To make the most use of the program and the funding the FCC will supply, schools need to choose their solutions carefully. Schools can ensure cybersecurity vendors will meet their needs by following some key steps:
Put vendors through their paces. It’s important to identify the right vendors for what you need. Ask vendors to demonstrate how they have responded to attacks, as well as their proven experience in working with schools or educational institutions. These vendors will better understand the specific challenges schools face, such as limited budgets, varied user groups (students, staff, parents), and the need for a secure but accessible online learning environment.
Check customer references. Request references from other K-12 districts that have used the vendor’s services. This provides insights into the vendor’s ability to deliver on their promises, handle sensitive data, and provide ongoing support. A positive customer reference can be a major indicator of whether the vendor and their solution will be suitable to address your own needs.
Check for important features and support. A major block to getting adequate security in place within school districts is at the top of the pyramid. When evaluating vendors in any category, a key area where they can provide support is their ability to offer tabletop exercises that can engage and educate administrators and other faculty who might not understand or appreciate security. These exercises simulate real-world cyberattacks to help schools prepare for potential incidents, allowing them to practice their incident response in a low-risk environment, ultimately improving their overall cybersecurity posture. They also serve as an educational tool, raising awareness about common attack vectors like ransomware or phishing so the entire staff can be better prepared to recognize and respond to cyber incidents. Finally, they can help uncover vulnerabilities in communication, decision-making, and technical defenses–allowing leaders to understand cybersecurity deficiencies firsthand and the devastating impact they can have.

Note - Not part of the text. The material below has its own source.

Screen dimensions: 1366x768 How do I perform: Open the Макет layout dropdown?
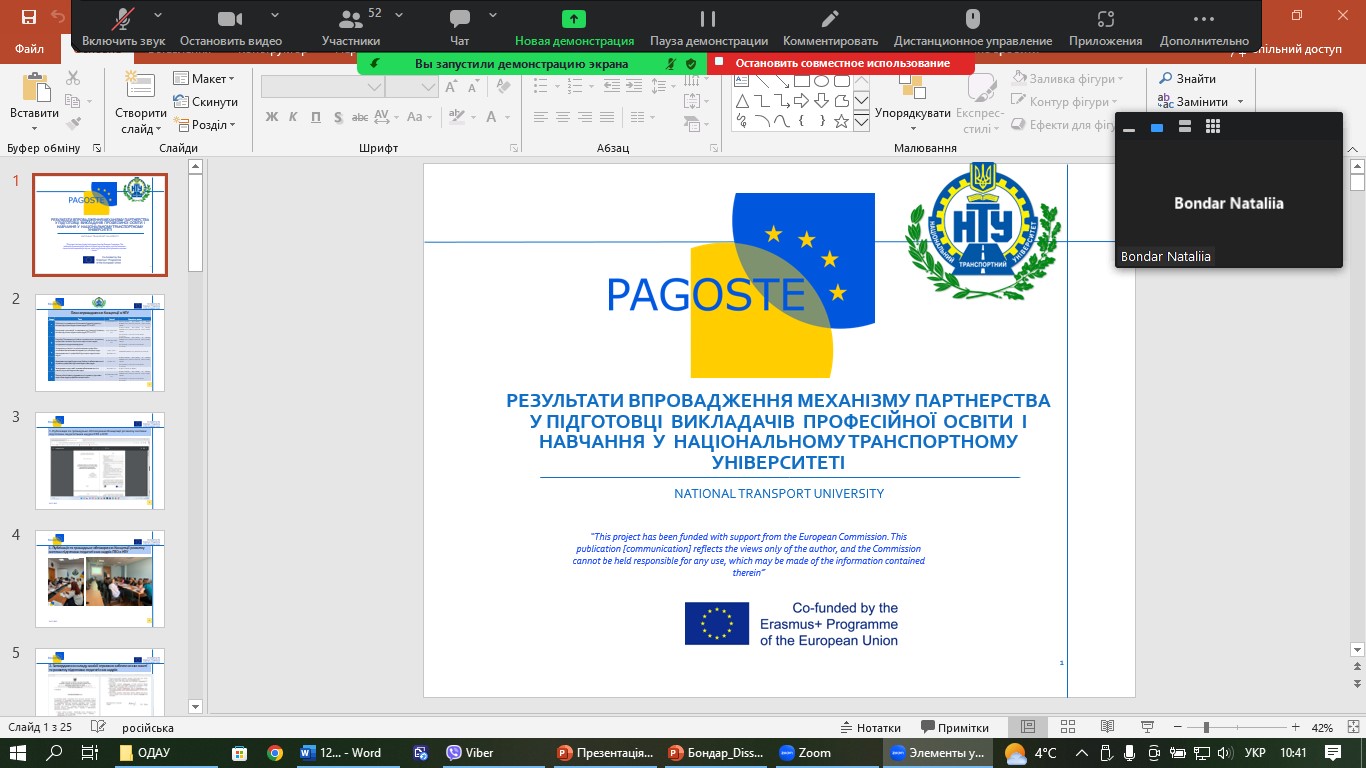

When considering monitoring, detection, and response (MDR) solutions, there are a few capabilities that are essential for robust cybersecurity. The first is user and entity behavior analytics (UEBA), which uses machine learning to help identify signs of insider threats, external attacks, and risky behavior on a network, including endpoints. It allows schools to identify whether behavior meets the standard baseline or if it’s starting to stray. For example, someone accessing an Oregon school network from the Bahamas might look fishy, but if it’s a teacher on vacation there, it could be okay.
MDR tools should also be autonomous. A solution must be able to capture information and respond automatically. If it identifies stolen credentials being used on the dark web, for example, ensure that it can initiate password resets and disable those credentials. There are various touch points that can indicate a ransomware attack or data exfiltration, such as file modifications, registry keys being added, or auto run tasks being added to the registry. A solution should be able to detect that activity and stop it before too much damage is done. In other words, these solutions should block and tackle as criminals make moves.
Safeguarding education through smart cyber investments
Schools focus primarily on educating students–and as educational institutions, their mindset has traditionally leaned toward sharing, rather than protecting, information. Cybersecurity has not always been top of mind. But the trend in cyberattacks, which can shut down schools and prevent them from teaching, is changing that.
Schools need to strengthen their cybersecurity postures, and programs like the FCC pilot can help. By clearly assessing their current security posture and taking action to close any gaps in their defenses using the appropriate services and equipment, they can get back to their main goal of educating their students without worrying about suffering from disruptive cyberattacks.